The new regulations require companies to protect PII with a level of security previously limited to patient health and consumer finance data. Nearly half of all companies recently surveyed by Experian about GDPR are adopting technology to detect and report data breaches as soon as they occur. As companies adopt more sophisticated data infrastructure, they will be able to determine who has and should have access to each data stream and manage permissions accordingly. Moreover, the company may also choose to build tools that immediately notify users if their information was accessed by an unauthorized party; Facebook offers a similar service to its employees, called a “Sauron alert.”

Although the restrictions may appear to reduce tech companies’ ability to access data in the short-term, 61 percent of companies see additional benefits of GDPR-readiness beyond penalty avoidance, according to a recent Deloitte report. Taking these precautions to earn customer trust may eventually lower the cost of acquiring high-quality, highly dimensional data.

In this post-GDPR future, companies no longer have to infer intent from expensive schemes to sneakily capture customer information. Improved data infrastructure will have enabled early AI applications to demonstrate their value, encouraging more customers to voluntarily share even more information about themselves to trustworthy companies.

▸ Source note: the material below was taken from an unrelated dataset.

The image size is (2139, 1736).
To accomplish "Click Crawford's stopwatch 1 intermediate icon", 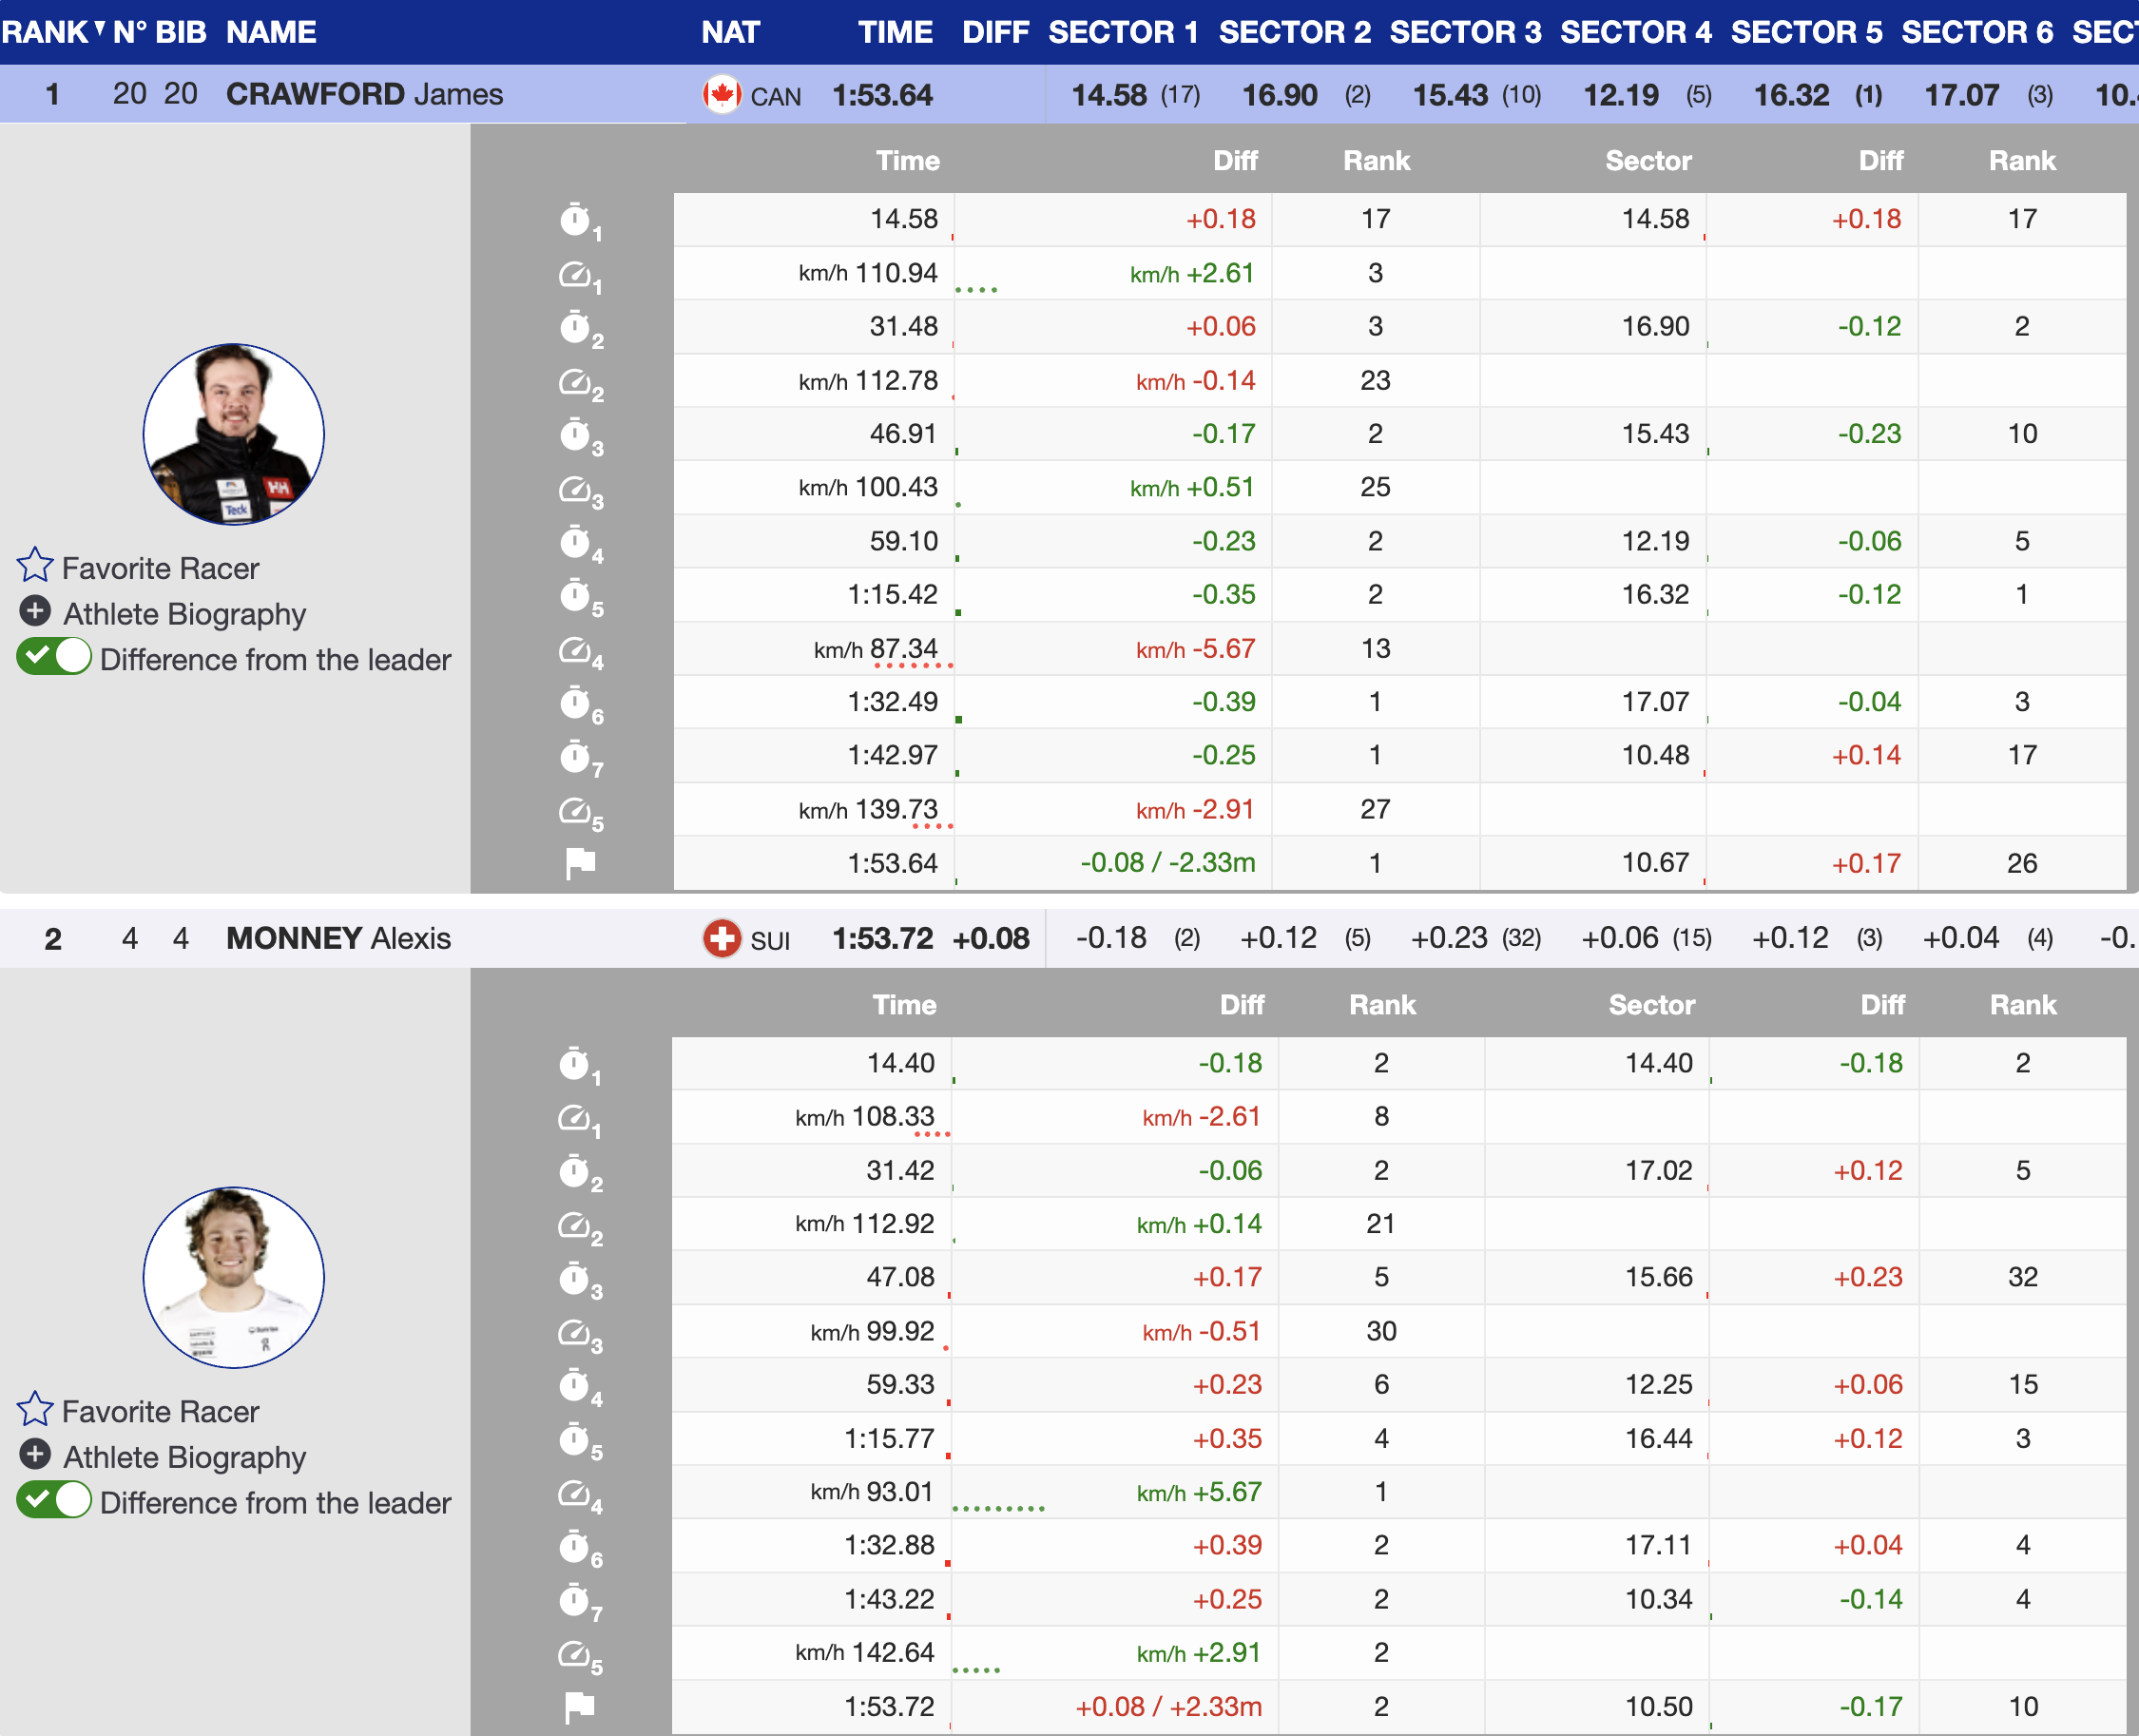I will (576, 219).

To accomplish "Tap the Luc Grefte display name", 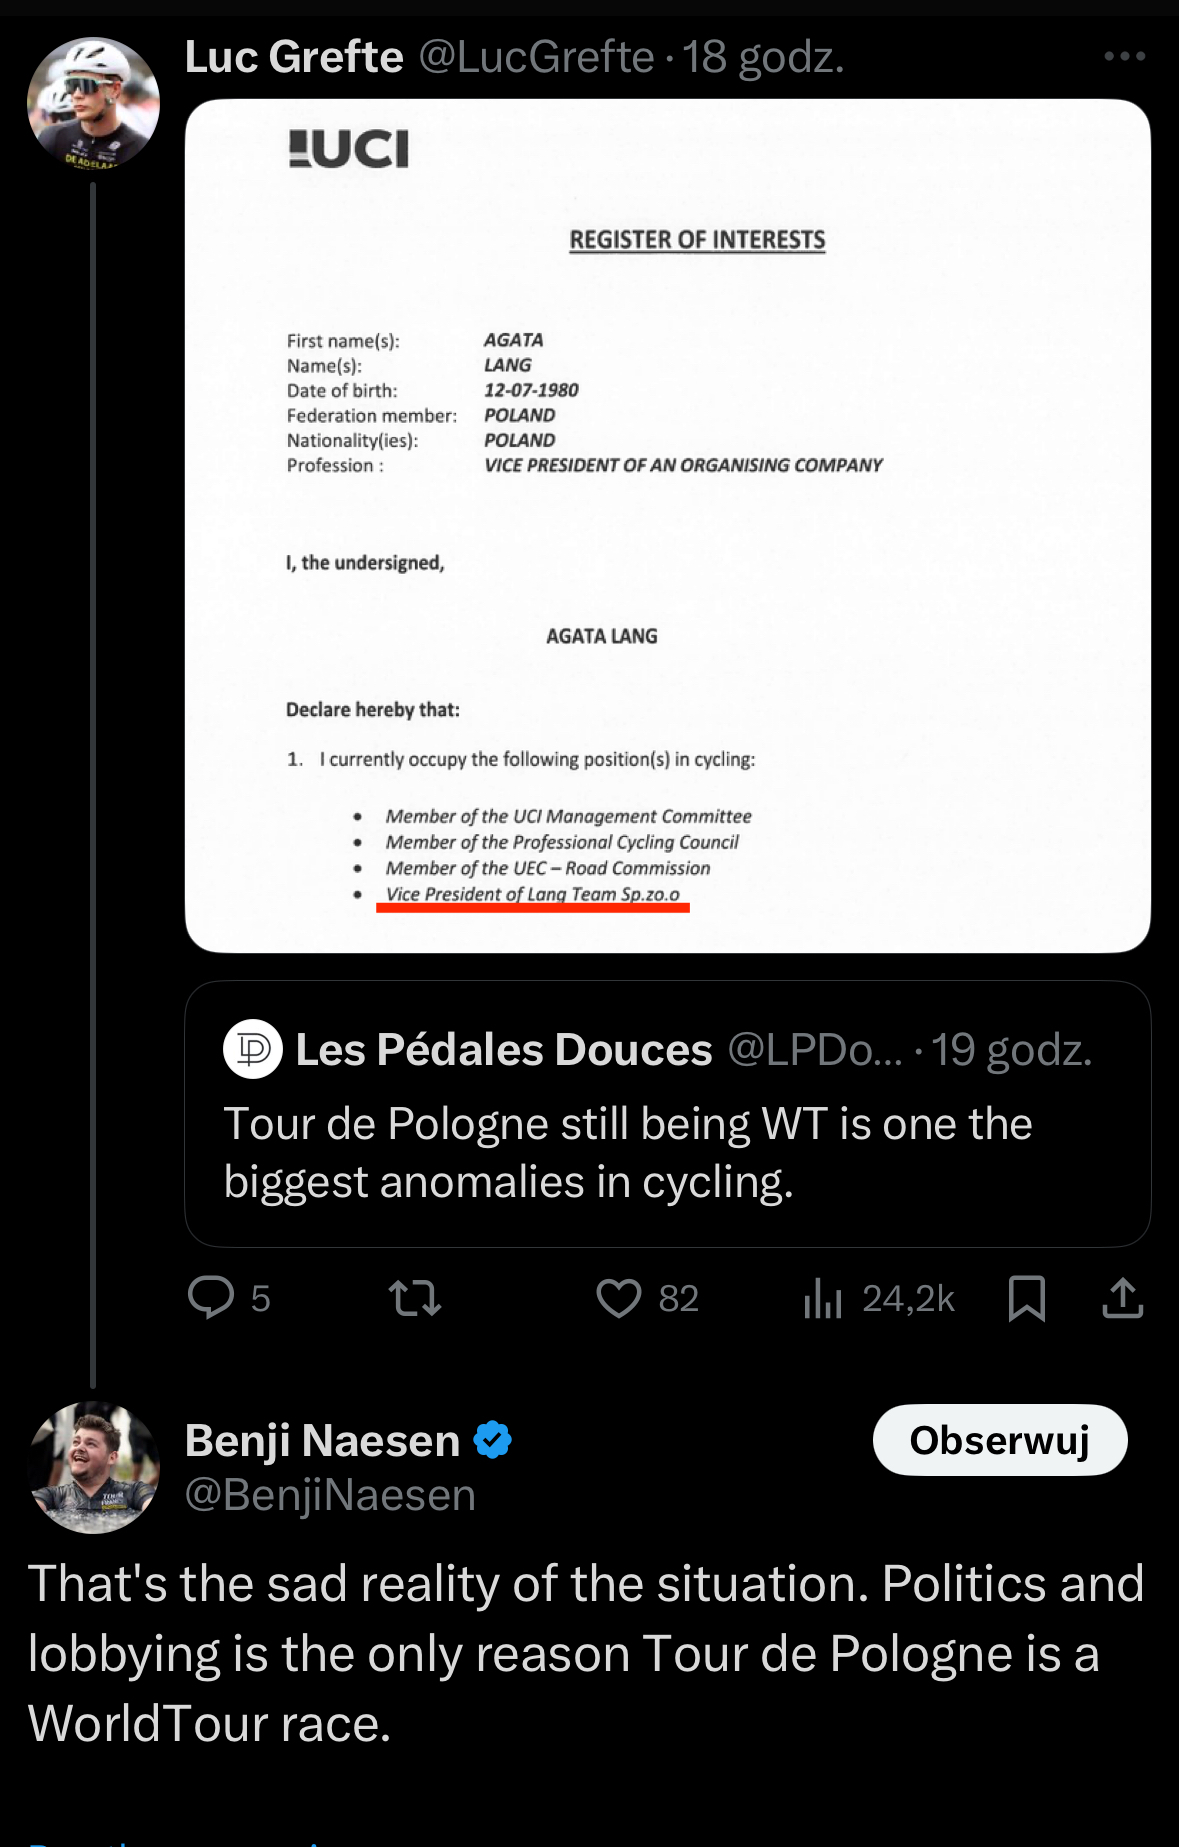I will [294, 57].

Unproven upside alone has always been insufficient to motivate cross-functional modernization, but the threat of a multi-billion-dollar penalty may finally spur these companies to action. More importantly, GDPR is but the first of much more data privacy regulation to come, and many countries across the world look to it as a model for their own upcoming policies. As companies worldwide lay the groundwork for compliance and transparency, they’re also paving the way to an even more vibrant AI future to come.